Wednesday – a.m. brick (CompuTrainer ride at Tailwind Endurance and run in Central Park)
Hump Day brick day: I repeated the VO2 mix/max workout from a few weeks ago, although there were a few changes as far as recovery between each set went—which was a good thing because I had to run immediately after. My legs were not thrilled, but they eventually figured out what was going on about 10 minutes into the run. Fifty minutes in the saddle plus 2.5 miles on the road equals one productive morning!
Thursday – a.m. run in Central Park
Easy recovery run in Central Park along the trails. I spotted my Flat Feet guys getting after it on the bike, and I probably cheered a little too loudly, but …
Friday – a.m. swim with Bearcat masters
I missed these Friday morning swims! Although these workouts last 1.5 hours, I’ll only be able to swim one hour in order to make it to work on time. I was in an awkward/between lane situation—I’d be hanging on for dear life in one lane during the IM sets, but I’d be too fast in the next one down—but the coach modified the sets. In the end, I moved down a lane, but he gave me faster intervals. I logged 2,500m total and was ready for a nap and second breakfast by 10 a.m.
Saturday – a.m. hammerfest (outdoor ride, outdoor swim, outdoor ride)

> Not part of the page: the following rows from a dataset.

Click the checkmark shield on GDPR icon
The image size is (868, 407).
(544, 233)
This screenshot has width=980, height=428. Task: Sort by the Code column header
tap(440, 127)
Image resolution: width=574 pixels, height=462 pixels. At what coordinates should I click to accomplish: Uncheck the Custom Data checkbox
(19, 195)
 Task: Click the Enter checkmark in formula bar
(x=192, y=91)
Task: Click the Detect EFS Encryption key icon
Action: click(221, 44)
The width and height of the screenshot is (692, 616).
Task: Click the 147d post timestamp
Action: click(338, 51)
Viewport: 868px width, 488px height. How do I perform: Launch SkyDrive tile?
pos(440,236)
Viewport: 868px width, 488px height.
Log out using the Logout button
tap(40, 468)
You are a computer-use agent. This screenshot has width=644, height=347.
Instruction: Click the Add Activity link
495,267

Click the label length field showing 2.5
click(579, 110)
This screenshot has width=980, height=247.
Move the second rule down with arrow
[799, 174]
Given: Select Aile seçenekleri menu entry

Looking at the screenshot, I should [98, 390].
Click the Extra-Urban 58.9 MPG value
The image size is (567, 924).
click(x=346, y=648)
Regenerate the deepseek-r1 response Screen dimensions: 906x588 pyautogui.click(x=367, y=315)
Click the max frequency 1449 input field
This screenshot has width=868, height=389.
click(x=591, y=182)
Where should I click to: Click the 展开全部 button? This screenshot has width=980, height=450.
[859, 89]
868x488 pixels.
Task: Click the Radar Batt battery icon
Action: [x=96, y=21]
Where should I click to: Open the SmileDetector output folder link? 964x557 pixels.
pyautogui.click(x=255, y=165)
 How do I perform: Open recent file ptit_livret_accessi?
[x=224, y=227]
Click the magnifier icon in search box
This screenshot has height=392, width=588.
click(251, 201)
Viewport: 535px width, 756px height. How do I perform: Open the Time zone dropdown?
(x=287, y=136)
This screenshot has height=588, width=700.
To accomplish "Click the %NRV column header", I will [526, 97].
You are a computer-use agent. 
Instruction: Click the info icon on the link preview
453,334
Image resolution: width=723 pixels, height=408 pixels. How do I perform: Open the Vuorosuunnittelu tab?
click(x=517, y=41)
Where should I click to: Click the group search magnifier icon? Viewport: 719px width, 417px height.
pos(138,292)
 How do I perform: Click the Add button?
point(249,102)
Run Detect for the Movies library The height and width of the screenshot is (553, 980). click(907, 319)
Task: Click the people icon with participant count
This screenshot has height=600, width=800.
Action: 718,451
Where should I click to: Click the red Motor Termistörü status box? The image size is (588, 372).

A smashing good sportz Saturday! This bike-swim-bike “brick” was my coach’s idea, and it was a solid morning. We met at Tailwind and rode over the George Washington Bridge with another one of his athletes, and then Earl instructed me to hammer the 10 miles to the Palisades Swim Club. Aye, aye! By this point, I had no recollection of Saturday’s race and simply got down in aero and did my thing. It turns out riding a bike is … just like riding a bike. My coach tucked in behind me, watched me hammer, and gave me some feedback. It’s going to take a little longer to get my descending mojo back, but he said things look smooth and strong overall.
During the summer, Tailwind Endurance hosts outdoor swim sessions at the Palisades Swim Club.
Didn’t make the photo collage this time
There are five or six lanes in the outdoor 25m pool, and since it’s about 20 miles from the city, the facility is an ideal mid-ride “break.” This was the first swim I attended, and it was also the first time Earl has seen me swim so I wanted to make a good first impression. Our group of 15 spent about 20 minutes doing tech work and 40 minutes tackling an interval pyramid. Since I do my swimming with a masters team, I’ve become used to being extremely average so it was interesting to hop in the pool with a bunch of triathletes and be the fastest one in the water (#wannabeswimmer).
Around 10 a.m., I hammered back to the city solo. There was an unrelenting headwind, but my bike and I are now friends again.
Sunday – a.m. run
There was no beating today’s heat and humidity. When I began my warm-up to Central Park shortly after 7 a.m. it was already 81 degrees Fahrenheit. Luckily, my workout contained only two solid intervals: one quality lower loop and one solid Harlem Hill loop. (Remember the Snowman Challenge? We’re doing it again.) Nine-ish miles of sweat and another workout closer to race weight, ha!
What was your best workout this week?